Metrowerks rebranded Latitude as CodeWarrior Latitude, updated it for Rhapsody starting with Developer Preview 1 and then marketed it to Macintosh developers as a separate product for $399, alongside CodeWarrior Professional.

Latitude Developer Release 1 (DR1) was previewed at WWDC 1997 in the CodeWarrior Lounge. Latitude DR2 was released on Oct 27, 1997 and won an Eddy Award at the 1998 Macworld for Best Tool for New Technologies beating out Joy from AAA+ Software F&E and Visual Cafe for Macintosh 1.0.2 by Symantec.

At the time, Steve Jobs was heavily promoting the OPENSTEP API (renamed Yellow Box) in order to access the new features of the operating system. For C/C++/Pascal Macintosh developers, this presented a substantial hurdle because it was markedly different from the classic MacOS API that ran inside Blue Box and was Objective-C based.
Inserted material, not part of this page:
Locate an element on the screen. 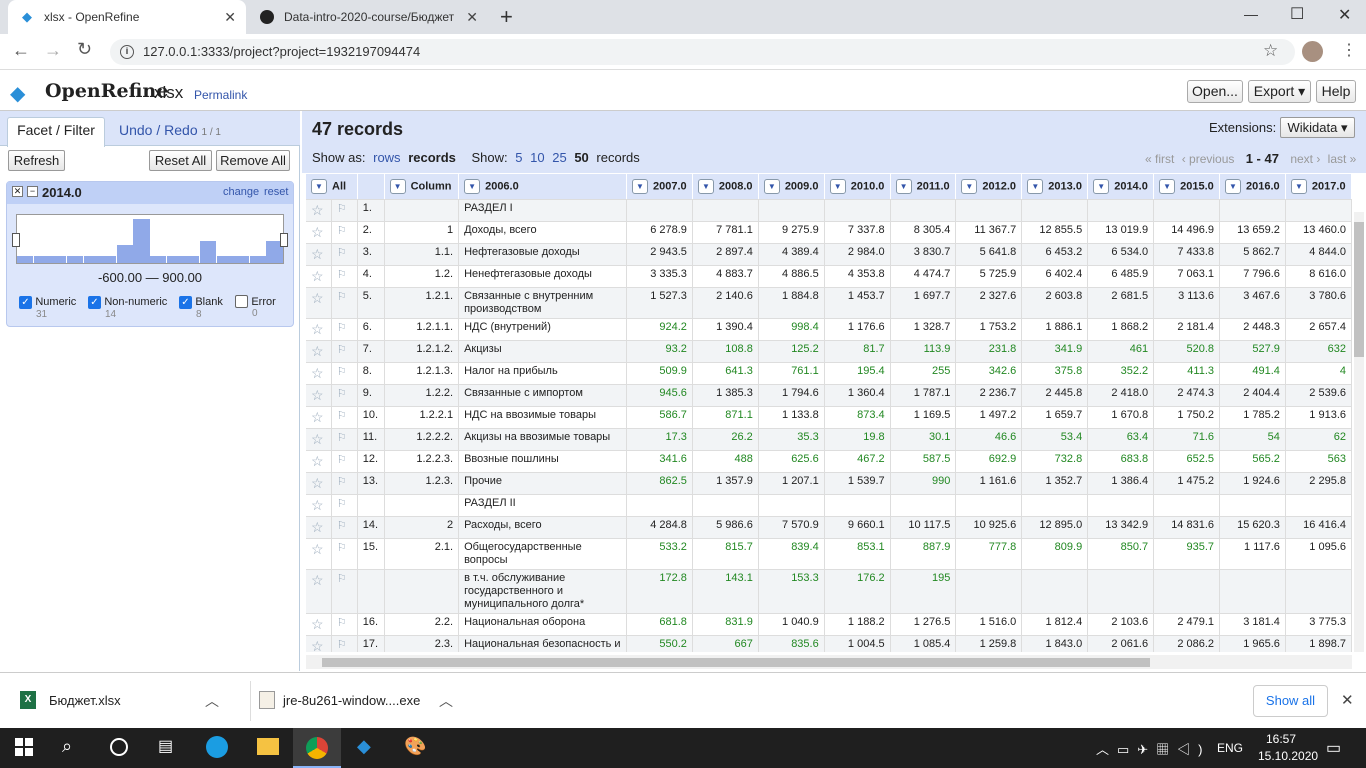 The height and width of the screenshot is (768, 1366). cell-value: 3 830.7 is located at coordinates (924, 254).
Latitude was for a short time coined as the "Green Box" for obvious reasons and appeared to be another hit for Metrowerks and further solidify its dominance in the Macintosh developer tools market but Apple secretly had plans of its own.
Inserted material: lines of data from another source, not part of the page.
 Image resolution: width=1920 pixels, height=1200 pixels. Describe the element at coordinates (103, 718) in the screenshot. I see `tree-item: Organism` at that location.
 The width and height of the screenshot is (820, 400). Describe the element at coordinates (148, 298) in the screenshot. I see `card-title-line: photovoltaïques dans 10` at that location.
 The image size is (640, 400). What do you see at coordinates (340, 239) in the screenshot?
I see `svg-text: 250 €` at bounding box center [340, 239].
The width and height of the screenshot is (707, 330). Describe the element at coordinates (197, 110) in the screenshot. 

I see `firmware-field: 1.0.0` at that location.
CodeWarrior's IDE for Rhapsody and CodeWarrior Latitude were both demonstrated at Worldwide Developers Conference in 1998 in the third party developer pavilion but were quietly discontinued at the show following Steve Jobs keynote address. Apple's announcement of its forthcoming Carbon API (codenamed "Ivory Tower") to appeal to developers who required a practical way to transition to the new operating system eliminated the need for any third-party solutions.

Metrowerks used Latitude internally to port CodeWarrior to run on Red Hat and SuSE Linux for commercial sale and additionally to Solaris under contract from Sun Microsystems. Both products utilized gcc command line compilers rather than Metrowerks own compiler technologies to promote adoption within the UNIX developer community.

The final version of Latitude supported Solaris 2.3, SGI Irix 5.2 and Rhapsody DP2, dropping HP-UX support.